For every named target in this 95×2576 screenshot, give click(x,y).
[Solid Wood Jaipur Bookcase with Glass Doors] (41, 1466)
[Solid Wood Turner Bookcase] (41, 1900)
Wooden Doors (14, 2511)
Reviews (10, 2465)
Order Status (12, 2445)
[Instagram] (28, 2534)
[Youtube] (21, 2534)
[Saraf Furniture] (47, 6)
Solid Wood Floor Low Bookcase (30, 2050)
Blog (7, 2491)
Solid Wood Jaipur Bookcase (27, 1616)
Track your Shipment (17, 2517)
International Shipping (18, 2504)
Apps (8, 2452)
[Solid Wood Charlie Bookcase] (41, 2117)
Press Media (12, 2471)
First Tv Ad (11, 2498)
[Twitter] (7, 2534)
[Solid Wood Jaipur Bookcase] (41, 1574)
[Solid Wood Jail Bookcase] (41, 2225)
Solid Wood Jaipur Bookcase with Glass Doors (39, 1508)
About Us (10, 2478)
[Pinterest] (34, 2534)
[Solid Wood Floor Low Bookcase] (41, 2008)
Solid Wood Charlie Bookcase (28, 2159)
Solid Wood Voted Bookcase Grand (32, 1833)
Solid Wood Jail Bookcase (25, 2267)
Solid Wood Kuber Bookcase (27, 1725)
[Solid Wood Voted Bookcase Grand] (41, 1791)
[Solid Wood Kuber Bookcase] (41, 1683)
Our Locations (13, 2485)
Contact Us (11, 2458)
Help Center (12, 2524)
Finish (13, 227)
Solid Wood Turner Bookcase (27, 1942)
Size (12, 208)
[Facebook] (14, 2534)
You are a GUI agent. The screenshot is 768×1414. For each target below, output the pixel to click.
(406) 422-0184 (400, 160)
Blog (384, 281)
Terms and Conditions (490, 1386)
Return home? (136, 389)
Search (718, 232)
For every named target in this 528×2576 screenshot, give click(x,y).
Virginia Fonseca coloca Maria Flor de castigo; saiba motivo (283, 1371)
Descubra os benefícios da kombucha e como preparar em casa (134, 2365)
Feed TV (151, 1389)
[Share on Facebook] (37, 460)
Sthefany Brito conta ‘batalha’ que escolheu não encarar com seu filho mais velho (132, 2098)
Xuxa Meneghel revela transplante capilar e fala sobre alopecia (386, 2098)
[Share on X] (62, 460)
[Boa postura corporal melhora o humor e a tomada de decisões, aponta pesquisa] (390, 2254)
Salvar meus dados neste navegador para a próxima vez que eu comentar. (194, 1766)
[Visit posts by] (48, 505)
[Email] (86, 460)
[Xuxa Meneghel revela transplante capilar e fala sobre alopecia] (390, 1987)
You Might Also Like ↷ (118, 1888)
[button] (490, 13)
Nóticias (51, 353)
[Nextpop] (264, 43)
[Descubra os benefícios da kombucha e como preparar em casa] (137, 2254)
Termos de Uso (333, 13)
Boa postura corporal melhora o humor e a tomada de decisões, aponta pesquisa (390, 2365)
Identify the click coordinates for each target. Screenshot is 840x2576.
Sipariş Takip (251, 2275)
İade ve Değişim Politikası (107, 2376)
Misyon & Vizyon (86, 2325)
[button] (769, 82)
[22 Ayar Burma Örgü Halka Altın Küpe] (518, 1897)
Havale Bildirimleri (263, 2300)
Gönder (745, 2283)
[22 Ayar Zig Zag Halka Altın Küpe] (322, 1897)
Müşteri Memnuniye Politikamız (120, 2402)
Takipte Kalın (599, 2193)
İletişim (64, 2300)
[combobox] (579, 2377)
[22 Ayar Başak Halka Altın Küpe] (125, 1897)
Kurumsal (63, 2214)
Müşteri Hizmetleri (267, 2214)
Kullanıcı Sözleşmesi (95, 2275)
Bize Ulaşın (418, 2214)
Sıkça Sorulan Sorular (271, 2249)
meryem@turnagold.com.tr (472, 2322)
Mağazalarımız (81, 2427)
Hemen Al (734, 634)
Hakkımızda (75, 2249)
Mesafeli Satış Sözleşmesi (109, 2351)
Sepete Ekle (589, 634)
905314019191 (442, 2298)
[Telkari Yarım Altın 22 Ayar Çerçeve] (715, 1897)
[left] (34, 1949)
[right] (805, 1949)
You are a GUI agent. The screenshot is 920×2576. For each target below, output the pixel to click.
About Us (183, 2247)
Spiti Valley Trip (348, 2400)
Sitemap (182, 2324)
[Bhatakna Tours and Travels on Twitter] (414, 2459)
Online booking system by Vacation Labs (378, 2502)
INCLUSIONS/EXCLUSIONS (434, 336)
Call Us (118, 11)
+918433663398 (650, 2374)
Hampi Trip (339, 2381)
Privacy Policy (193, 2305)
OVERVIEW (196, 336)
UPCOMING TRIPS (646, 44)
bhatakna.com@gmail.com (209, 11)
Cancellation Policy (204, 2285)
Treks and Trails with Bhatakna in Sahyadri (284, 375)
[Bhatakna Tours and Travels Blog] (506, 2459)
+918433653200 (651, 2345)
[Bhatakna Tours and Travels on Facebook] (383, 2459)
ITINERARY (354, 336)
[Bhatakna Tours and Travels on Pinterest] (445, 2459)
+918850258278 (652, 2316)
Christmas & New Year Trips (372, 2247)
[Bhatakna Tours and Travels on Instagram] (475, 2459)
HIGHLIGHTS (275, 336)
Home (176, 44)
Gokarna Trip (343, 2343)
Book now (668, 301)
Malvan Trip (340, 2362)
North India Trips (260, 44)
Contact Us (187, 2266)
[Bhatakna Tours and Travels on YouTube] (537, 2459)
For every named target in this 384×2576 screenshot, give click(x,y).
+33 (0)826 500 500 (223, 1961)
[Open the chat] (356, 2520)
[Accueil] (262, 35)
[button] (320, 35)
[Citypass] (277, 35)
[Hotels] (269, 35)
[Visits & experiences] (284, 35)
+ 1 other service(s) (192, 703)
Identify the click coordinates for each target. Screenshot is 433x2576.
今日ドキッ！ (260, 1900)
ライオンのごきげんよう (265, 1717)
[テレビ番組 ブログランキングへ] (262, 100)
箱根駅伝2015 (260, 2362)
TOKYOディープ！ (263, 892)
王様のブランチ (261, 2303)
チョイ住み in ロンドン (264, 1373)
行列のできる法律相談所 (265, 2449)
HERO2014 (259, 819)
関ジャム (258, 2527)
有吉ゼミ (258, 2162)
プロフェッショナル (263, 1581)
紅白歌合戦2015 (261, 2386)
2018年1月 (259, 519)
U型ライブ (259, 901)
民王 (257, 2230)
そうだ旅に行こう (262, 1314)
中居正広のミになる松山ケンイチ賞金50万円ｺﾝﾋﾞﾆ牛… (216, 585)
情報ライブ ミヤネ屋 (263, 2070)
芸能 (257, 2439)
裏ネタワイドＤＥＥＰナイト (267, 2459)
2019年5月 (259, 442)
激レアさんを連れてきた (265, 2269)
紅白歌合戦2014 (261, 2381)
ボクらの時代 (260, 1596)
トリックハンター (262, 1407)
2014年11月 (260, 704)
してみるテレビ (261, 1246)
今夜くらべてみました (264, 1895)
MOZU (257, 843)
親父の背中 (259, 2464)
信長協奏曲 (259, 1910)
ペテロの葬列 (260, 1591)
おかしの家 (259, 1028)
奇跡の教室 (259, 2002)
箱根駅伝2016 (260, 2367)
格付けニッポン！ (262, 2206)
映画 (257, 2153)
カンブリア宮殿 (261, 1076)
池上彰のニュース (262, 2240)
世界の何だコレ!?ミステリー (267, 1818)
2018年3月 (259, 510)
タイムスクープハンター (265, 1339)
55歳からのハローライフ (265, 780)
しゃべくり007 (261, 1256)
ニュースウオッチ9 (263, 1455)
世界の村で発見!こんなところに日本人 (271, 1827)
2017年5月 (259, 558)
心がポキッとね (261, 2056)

####################

=== Work request ===
Print exactly, and only, the lines of the material above that run from the one containing "ニュースウオッチ9 (263, 1455)" through its last line.

=== Task solution ===
ニュースウオッチ9 (263, 1455)
世界の村で発見!こんなところに日本人 (271, 1827)
2017年5月 (259, 558)
心がポキッとね (261, 2056)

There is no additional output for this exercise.